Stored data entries
◇ ◇ ◇ ◇
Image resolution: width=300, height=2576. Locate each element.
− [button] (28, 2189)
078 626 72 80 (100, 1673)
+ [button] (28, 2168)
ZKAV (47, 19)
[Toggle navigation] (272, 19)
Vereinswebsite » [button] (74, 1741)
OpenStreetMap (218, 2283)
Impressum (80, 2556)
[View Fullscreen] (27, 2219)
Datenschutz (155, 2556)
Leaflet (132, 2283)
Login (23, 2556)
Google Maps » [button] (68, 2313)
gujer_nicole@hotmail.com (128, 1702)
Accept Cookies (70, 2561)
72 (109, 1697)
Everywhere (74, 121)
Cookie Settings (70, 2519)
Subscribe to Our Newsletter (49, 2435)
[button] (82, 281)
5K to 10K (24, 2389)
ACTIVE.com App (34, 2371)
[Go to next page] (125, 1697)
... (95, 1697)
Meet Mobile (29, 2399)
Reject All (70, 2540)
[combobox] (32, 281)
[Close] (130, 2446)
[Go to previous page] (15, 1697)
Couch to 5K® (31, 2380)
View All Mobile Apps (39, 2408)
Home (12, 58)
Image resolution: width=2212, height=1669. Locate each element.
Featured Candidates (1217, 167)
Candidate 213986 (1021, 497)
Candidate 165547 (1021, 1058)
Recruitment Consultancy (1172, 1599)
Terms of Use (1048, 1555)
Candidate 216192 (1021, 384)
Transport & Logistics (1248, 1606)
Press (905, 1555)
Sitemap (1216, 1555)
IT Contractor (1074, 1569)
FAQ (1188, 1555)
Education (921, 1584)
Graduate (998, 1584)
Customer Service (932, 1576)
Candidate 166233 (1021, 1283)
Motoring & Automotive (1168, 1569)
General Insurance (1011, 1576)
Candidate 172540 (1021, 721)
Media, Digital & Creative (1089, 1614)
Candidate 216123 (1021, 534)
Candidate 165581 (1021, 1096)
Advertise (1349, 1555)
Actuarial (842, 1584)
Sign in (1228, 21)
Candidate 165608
◇ ◇ ◇ ◇
**Task instructions:**
Give all of the entries again, word for word.

**Answer:**
Image resolution: width=300, height=2576. Locate each element.
− [button] (28, 2189)
078 626 72 80 (100, 1673)
+ [button] (28, 2168)
ZKAV (47, 19)
[Toggle navigation] (272, 19)
Vereinswebsite » [button] (74, 1741)
OpenStreetMap (218, 2283)
Impressum (80, 2556)
[View Fullscreen] (27, 2219)
Datenschutz (155, 2556)
Leaflet (132, 2283)
Login (23, 2556)
Google Maps » [button] (68, 2313)
gujer_nicole@hotmail.com (128, 1702)
Accept Cookies (70, 2561)
72 (109, 1697)
Everywhere (74, 121)
Cookie Settings (70, 2519)
Subscribe to Our Newsletter (49, 2435)
[button] (82, 281)
5K to 10K (24, 2389)
ACTIVE.com App (34, 2371)
[Go to next page] (125, 1697)
... (95, 1697)
Meet Mobile (29, 2399)
Reject All (70, 2540)
[combobox] (32, 281)
[Close] (130, 2446)
[Go to previous page] (15, 1697)
Couch to 5K® (31, 2380)
View All Mobile Apps (39, 2408)
Home (12, 58)
Image resolution: width=2212, height=1669. Locate each element.
Featured Candidates (1217, 167)
Candidate 213986 (1021, 497)
Candidate 165547 (1021, 1058)
Recruitment Consultancy (1172, 1599)
Terms of Use (1048, 1555)
Candidate 216192 (1021, 384)
Transport & Logistics (1248, 1606)
Press (905, 1555)
Sitemap (1216, 1555)
IT Contractor (1074, 1569)
FAQ (1188, 1555)
Education (921, 1584)
Graduate (998, 1584)
Customer Service (932, 1576)
Candidate 166233 (1021, 1283)
Motoring & Automotive (1168, 1569)
General Insurance (1011, 1576)
Candidate 172540 (1021, 721)
Media, Digital & Creative (1089, 1614)
Candidate 216123 (1021, 534)
Candidate 165581 (1021, 1096)
Advertise (1349, 1555)
Actuarial (842, 1584)
Sign in (1228, 21)
Candidate 165608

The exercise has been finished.